Sapphire isn't all it's cracked up to be.


Mike Wehner


Posted on Apr 28, 2015   Updated on May 28, 2021, 11:22 pm CDT

When you’re buying a new gadget, the more you spend on a specific model typically means the product itself will provide a superior user experience. That doesn’t appear to be the case when upgrading from the cheapest version of the Apple Watch to its more pricey counterparts, or at the very least it’s a definite trade-off.

DisplayMate put the various versions of Apple’s debut wearable to the test and the results may put off some of those considering the pricier models. Despite having the same underlying OLED display, the material covering the screen on the Apple Watch Sport is a scratch-resistant glass while screens of the more expensive collections are protected by sapphire crystal.

Sapphire, while more scratch resistant than even Apple’s specially formulated glass, also reflects more light. According to DisplayMate’s testing, the sapphire versions of the Apple Watch—like on the $17,000 model—reflect 78% more light than the screen on the Apple Watch Sport model, which starts at $349. This means that the cheaper model actually has better readability in certain lighting conditions, even though the glass display may be more prone to scratches than its sapphire counterpart. 

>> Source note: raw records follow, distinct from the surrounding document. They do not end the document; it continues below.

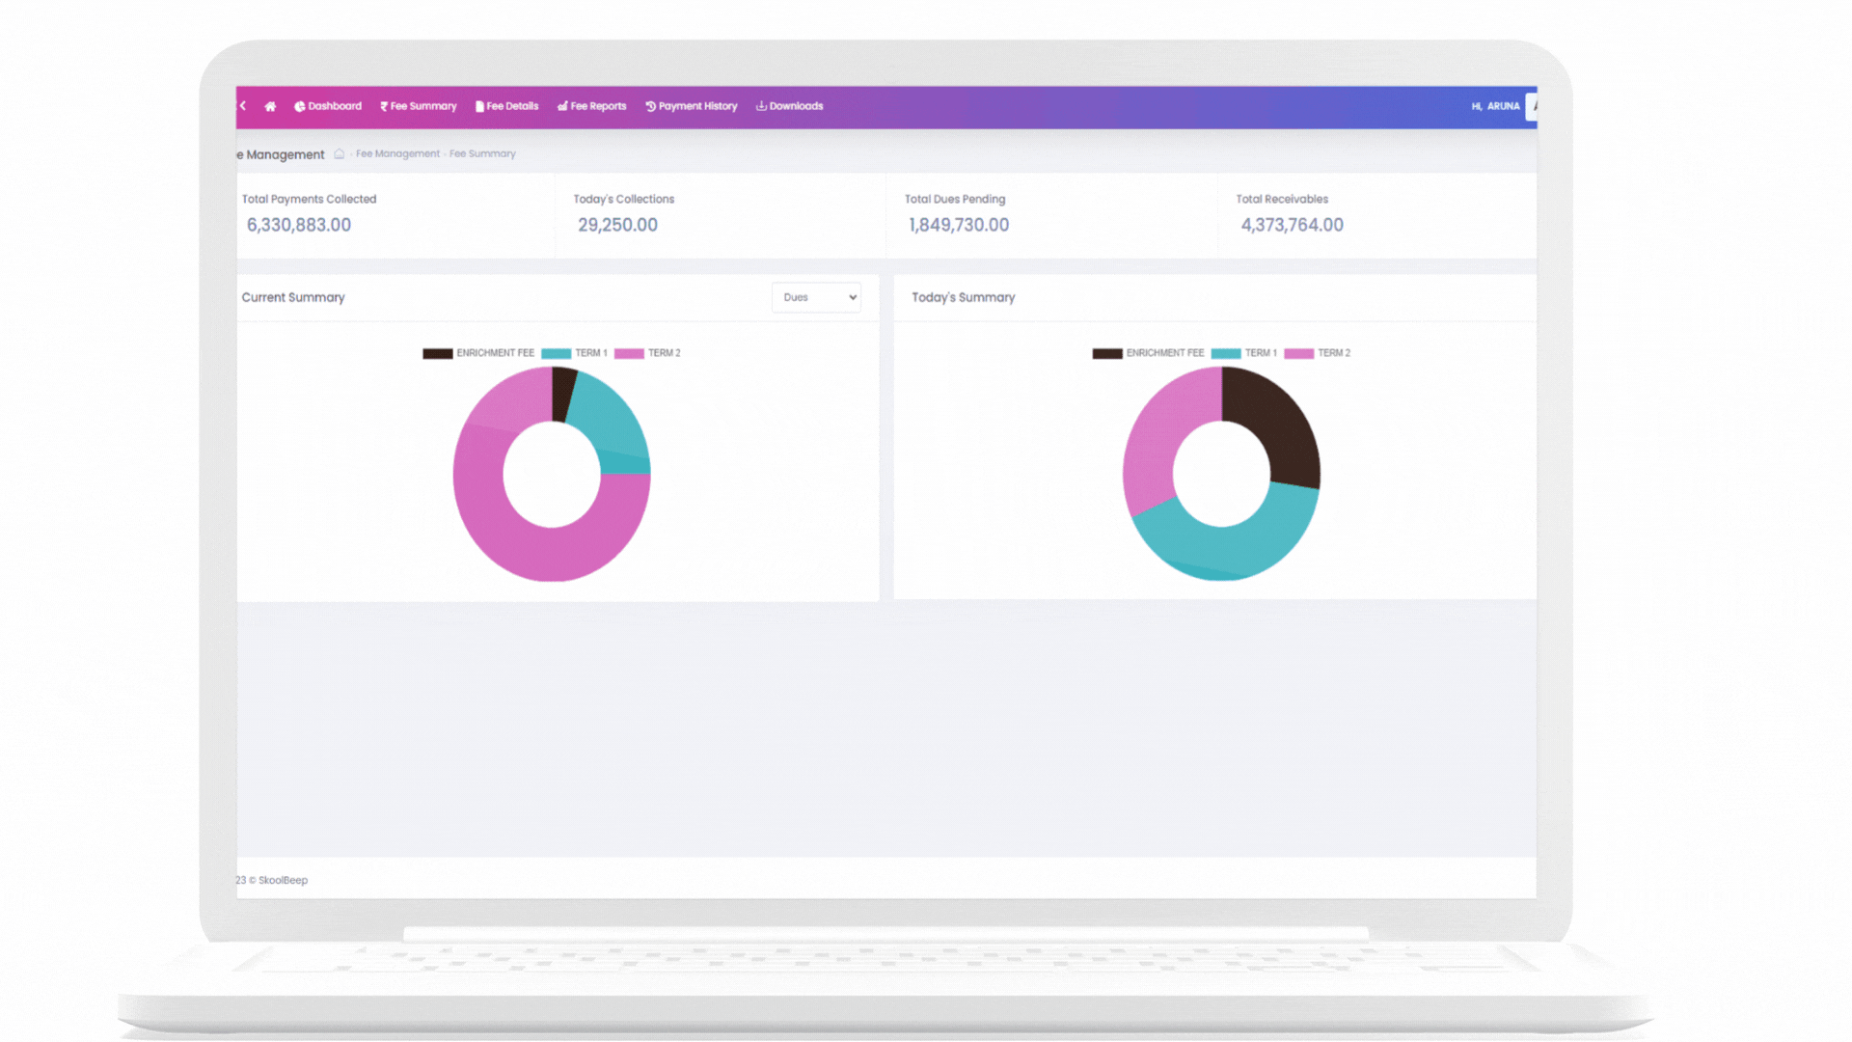Click the history clock icon
This screenshot has height=1042, width=1852.
pos(650,107)
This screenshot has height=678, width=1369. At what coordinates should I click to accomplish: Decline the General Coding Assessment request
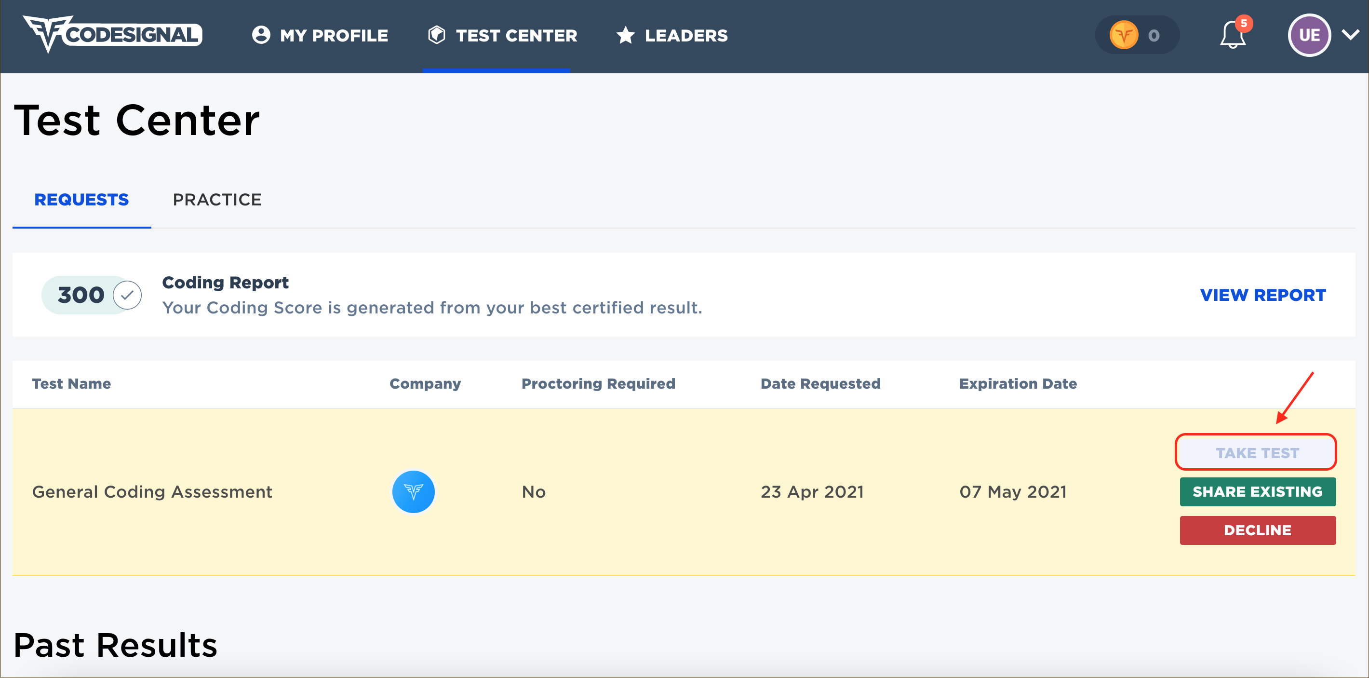point(1257,530)
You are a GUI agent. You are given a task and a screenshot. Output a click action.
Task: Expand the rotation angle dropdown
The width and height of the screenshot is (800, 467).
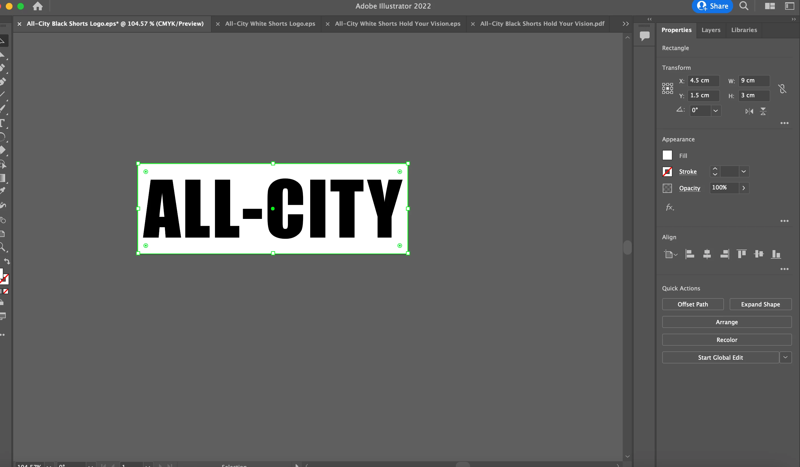pos(716,111)
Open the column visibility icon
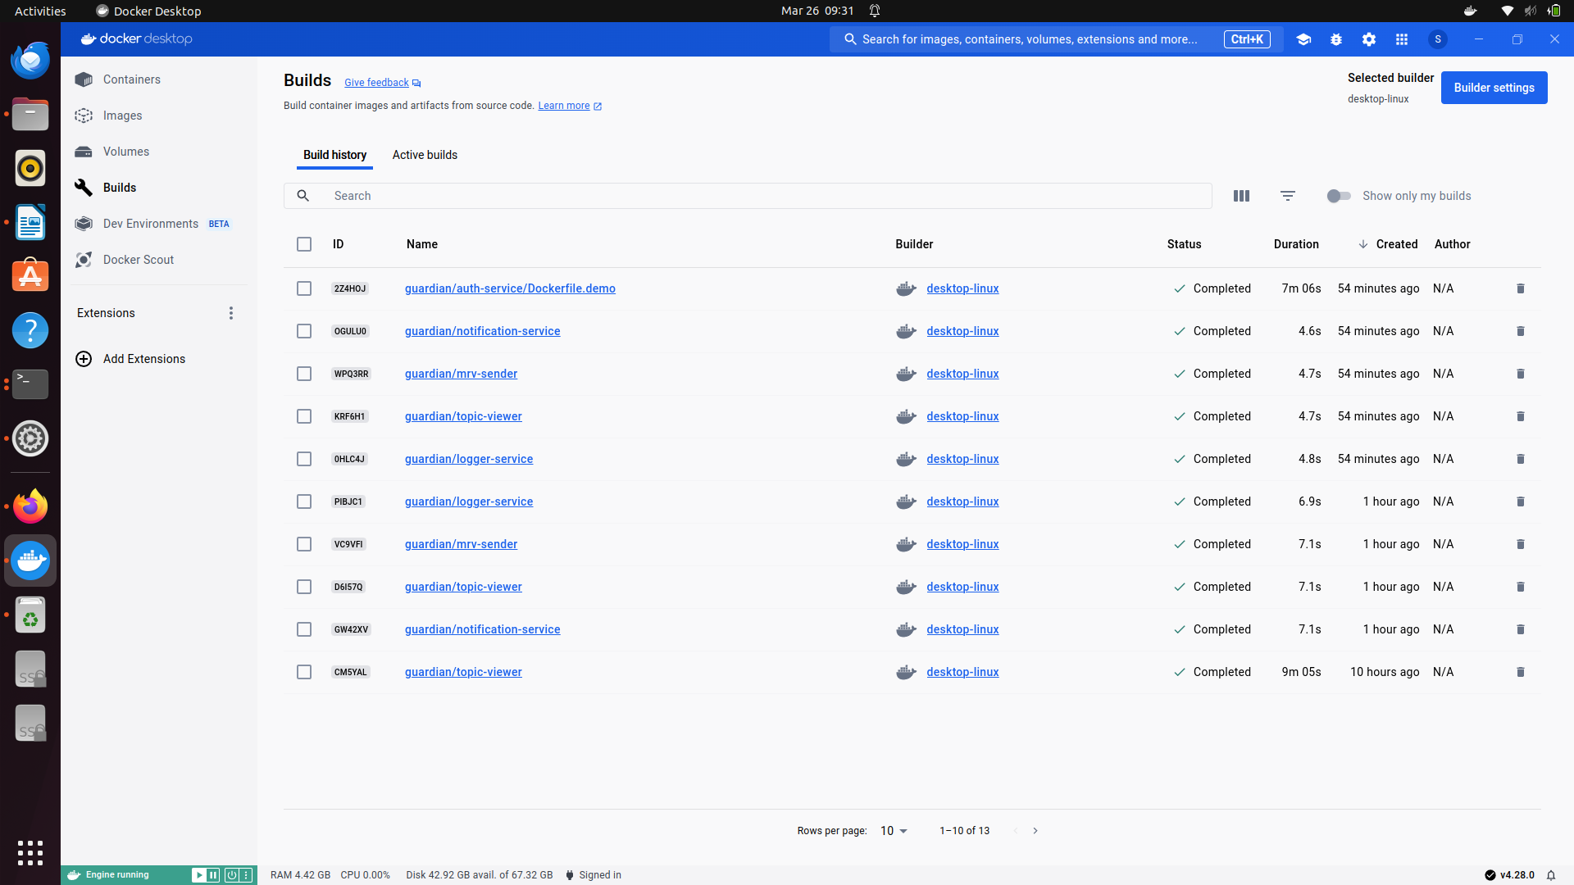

“The much higher Reflectance of sapphire compared to glass almost doubles the reflected ambient light, which is fine for traditional watches that work by reflecting ambient light, but significantly washes out the image contrast and color on emissive smart watch displays,” the report reads. “It’s an interesting compromise between the luxury and scratch resistance of sapphire versus optical performance.”

Ultimately, DisplayMate praised many aspects of all the Apple Watch models, but it’s clear that the decision to go with ultra-protective sapphire on the higher-end devices negatively affect the display under certain conditions.